One of Louisiana’s Oldest Industries Has Its Roots in Louisiana’s Sugar Belt

Landscapes Winter 2014
Field of sugar cane

Photo by Philip Gould

Mike Melancon, left, a sugarcane grower and board president at Louisiana Sugarcane Cooperative (LaSuCa), breaks open a piece of cane with David Bergeron of Louisiana Land Bank.


Life is sweet in southern Louisiana, where tall sugarcane has swayed in the Gulf breeze for more than 250 years.

For generations, people have grown and processed the cane to produce granulated sugar and molasses, making Louisiana one of the nation’s biggest sugar suppliers. But in this generation, one thing that has changed on the farm and at the factory is efficiency.

Growers push yields to new levels with specialized harvesting equipment and cold-tolerant cane varieties. Mills extract more sugar from the cane by using bigger, better equipment. And the U.S. sugar industry recently saw its biggest investment in 40 years when a new refinery opened in Gramercy, La., using state-ofthe- art technology and automation to satisfy our sweet tooth.

East of Lafayette, cooperatives of growers, mills and lenders make sure that American consumers have a steady supply of homegrown sugar.

The Harvest

Starting around Oct. 1, a 100-day race to bring in the crop begins.

Near Henderson, 15 miles east of Lafayette, the fall weather ushers enormous combines into the fields.

On a crisp morning, Mike Melancon, a third-generation sugarcane farmer, meets with a crew that’s been harvesting since before sunrise. He’s one of 40 member-growers at Louisiana Sugarcane Cooperative Inc. (LaSuCa) who have a daily quota to meet from the time the cane ripens until a hard freeze puts an end to the harvest.

“We cut every day,” says Melancon, president of LaSuCa’s board of directors. “The only time we stop is with a big front or a huge blast of rain.”

High rainfall is one reason the region is so well-suited to sugarcane, a tropical grass that likes moisture and moderate temperatures. His crew makes periodic stops to clean off mud that can bog down the harvester and dirty the cane. Once running again, the combine strips the leaves off the 15-foot-tall cane and cuts it into short billets, which must be processed at the mill within 24 hours.
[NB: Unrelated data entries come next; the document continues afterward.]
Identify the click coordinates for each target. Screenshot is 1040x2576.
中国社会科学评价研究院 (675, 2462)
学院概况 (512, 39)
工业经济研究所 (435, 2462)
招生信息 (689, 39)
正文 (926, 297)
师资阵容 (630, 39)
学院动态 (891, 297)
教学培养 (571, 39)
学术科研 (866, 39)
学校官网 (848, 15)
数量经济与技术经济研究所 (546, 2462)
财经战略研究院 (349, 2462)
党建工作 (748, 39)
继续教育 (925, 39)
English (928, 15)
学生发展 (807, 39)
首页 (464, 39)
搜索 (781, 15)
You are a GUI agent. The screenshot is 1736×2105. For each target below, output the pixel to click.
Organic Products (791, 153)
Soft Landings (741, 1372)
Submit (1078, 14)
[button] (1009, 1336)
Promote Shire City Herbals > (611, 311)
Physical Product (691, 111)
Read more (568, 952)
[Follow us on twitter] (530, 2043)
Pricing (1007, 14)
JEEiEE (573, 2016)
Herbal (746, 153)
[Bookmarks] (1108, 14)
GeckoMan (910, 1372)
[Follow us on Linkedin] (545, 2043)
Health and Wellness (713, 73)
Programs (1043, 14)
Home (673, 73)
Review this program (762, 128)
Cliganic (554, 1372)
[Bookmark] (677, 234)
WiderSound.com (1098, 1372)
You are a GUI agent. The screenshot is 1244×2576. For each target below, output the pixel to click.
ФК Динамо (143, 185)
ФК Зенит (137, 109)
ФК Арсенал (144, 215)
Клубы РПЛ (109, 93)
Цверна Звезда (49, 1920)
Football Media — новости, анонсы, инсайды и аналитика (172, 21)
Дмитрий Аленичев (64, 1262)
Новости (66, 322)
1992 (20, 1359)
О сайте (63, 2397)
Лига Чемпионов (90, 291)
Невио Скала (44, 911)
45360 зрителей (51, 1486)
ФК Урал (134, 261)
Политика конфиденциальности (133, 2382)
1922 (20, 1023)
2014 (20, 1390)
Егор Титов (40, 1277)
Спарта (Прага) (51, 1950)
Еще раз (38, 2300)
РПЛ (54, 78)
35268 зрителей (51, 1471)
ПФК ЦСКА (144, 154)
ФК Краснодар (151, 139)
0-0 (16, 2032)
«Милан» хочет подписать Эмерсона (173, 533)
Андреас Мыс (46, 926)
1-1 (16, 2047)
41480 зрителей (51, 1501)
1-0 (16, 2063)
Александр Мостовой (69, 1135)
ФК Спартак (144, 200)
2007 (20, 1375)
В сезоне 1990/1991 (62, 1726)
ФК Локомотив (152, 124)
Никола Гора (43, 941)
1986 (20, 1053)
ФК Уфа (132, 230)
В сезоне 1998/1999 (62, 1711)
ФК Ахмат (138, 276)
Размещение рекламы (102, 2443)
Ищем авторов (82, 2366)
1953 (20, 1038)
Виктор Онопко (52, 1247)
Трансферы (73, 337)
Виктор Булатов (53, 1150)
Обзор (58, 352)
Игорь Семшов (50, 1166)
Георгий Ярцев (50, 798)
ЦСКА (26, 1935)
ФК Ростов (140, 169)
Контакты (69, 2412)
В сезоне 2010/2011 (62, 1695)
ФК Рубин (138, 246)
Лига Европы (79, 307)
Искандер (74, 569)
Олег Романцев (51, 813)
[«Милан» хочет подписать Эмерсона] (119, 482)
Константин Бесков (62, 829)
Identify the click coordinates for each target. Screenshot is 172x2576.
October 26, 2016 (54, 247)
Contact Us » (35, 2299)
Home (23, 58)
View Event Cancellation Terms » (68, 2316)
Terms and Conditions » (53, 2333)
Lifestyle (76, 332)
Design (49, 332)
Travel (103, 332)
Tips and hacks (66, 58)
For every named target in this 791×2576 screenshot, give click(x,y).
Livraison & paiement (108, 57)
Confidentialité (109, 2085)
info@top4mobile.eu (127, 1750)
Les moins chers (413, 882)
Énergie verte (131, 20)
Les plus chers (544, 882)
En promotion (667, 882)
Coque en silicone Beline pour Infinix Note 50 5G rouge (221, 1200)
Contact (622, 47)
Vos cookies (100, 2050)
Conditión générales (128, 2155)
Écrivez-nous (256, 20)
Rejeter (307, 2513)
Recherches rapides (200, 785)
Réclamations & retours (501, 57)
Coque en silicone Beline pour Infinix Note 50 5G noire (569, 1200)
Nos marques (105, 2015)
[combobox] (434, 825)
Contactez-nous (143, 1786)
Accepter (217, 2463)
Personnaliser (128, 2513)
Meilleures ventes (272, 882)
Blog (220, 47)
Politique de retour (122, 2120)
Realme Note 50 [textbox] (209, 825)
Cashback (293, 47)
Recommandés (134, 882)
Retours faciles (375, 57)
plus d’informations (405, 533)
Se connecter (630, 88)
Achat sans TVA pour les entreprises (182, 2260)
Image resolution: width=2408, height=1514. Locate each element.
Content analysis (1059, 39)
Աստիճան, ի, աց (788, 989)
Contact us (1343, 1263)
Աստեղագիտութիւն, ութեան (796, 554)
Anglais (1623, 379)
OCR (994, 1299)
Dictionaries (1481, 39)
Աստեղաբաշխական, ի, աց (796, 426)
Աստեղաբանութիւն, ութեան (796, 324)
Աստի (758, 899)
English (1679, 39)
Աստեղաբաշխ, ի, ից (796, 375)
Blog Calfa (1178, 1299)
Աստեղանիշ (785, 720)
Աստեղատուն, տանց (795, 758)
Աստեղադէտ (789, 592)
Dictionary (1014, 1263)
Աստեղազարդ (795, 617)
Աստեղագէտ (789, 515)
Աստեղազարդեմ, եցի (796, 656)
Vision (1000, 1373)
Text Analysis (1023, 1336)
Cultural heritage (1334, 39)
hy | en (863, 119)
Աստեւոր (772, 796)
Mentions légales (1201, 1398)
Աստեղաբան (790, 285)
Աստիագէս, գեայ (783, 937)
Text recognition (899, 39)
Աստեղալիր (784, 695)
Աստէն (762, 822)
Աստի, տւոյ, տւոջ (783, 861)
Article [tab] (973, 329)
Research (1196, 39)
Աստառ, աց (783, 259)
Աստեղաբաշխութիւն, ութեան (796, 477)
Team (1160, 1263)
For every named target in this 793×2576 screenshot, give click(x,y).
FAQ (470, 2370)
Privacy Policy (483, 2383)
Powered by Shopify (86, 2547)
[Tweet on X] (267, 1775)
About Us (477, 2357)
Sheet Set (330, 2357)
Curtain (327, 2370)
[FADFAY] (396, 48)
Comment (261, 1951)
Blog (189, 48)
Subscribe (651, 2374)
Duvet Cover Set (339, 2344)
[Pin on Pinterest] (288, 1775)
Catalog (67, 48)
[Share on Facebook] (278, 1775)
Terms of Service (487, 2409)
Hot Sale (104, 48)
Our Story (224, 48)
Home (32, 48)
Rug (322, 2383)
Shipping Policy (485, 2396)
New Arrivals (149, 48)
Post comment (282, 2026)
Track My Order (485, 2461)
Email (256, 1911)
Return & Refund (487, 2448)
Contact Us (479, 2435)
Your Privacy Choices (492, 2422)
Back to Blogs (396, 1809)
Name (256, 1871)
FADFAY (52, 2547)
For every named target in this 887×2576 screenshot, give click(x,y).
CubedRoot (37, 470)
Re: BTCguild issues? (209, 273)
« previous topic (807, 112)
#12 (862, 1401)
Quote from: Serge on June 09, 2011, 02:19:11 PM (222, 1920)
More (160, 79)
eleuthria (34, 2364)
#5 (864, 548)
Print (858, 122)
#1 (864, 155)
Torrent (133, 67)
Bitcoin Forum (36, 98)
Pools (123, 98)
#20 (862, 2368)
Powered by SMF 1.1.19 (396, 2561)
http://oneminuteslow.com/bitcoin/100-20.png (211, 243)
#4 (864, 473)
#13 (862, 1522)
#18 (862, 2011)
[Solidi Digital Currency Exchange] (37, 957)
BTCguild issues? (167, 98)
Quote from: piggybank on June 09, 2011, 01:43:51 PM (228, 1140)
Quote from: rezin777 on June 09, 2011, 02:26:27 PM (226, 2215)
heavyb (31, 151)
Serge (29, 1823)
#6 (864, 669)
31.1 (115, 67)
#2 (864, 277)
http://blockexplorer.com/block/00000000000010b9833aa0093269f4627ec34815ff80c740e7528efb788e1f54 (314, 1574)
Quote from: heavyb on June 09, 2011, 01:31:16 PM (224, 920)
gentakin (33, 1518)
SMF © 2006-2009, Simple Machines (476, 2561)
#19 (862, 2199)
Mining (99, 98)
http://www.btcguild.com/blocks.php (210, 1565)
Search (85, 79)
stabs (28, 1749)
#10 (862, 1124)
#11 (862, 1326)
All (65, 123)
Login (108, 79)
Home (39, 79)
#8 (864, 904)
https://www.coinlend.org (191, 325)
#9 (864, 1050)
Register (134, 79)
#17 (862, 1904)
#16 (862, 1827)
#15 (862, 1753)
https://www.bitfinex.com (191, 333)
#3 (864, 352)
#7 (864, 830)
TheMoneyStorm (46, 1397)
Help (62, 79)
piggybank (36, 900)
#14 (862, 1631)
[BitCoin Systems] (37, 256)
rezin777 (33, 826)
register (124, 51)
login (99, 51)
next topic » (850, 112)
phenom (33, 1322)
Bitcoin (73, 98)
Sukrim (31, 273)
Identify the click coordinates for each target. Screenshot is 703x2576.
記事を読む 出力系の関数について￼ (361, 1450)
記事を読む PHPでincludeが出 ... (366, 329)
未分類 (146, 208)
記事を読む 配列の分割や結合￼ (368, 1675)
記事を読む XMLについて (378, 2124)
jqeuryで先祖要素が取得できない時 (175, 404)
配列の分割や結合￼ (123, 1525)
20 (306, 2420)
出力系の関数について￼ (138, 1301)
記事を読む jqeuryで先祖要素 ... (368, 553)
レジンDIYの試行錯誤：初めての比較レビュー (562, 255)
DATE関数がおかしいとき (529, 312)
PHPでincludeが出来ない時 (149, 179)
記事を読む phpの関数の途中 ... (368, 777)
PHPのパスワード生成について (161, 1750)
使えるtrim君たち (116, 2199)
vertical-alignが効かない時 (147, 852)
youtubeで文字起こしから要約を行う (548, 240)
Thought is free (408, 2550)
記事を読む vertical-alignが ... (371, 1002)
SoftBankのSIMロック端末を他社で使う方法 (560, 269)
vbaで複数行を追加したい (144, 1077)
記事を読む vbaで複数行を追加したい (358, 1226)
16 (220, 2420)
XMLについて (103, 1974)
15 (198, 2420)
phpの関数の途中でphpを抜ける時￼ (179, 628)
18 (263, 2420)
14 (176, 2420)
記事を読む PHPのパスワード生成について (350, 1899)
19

Melancon, who grows five varieties on about 3,000 acres, says the large combines are one of many advancements in sugarcane farming.

Behind the mill

Photo by Philip Gould

LaSuCa General Manager Mike Comb, in white hat, walks behind the mill with, from left to right, Jarrod Sellar, Rusty Jenkins and David Bergeron of Louisiana Land Bank.


“I harvest more in a day now than my father did in the ’50s in the whole crop. That’s a staggering fact,” he says. “He harvested 600-700 tons total, all with manual labor. We do that in eight hours.”

Ready for the Grind

About 14 miles to the south, steam rising from LaSuCa’s St. Martinville mill is a beacon for trucks hauling sugarcane in from every direction. Drivers line up for the scale, pausing to have a sample taken to the cane lab.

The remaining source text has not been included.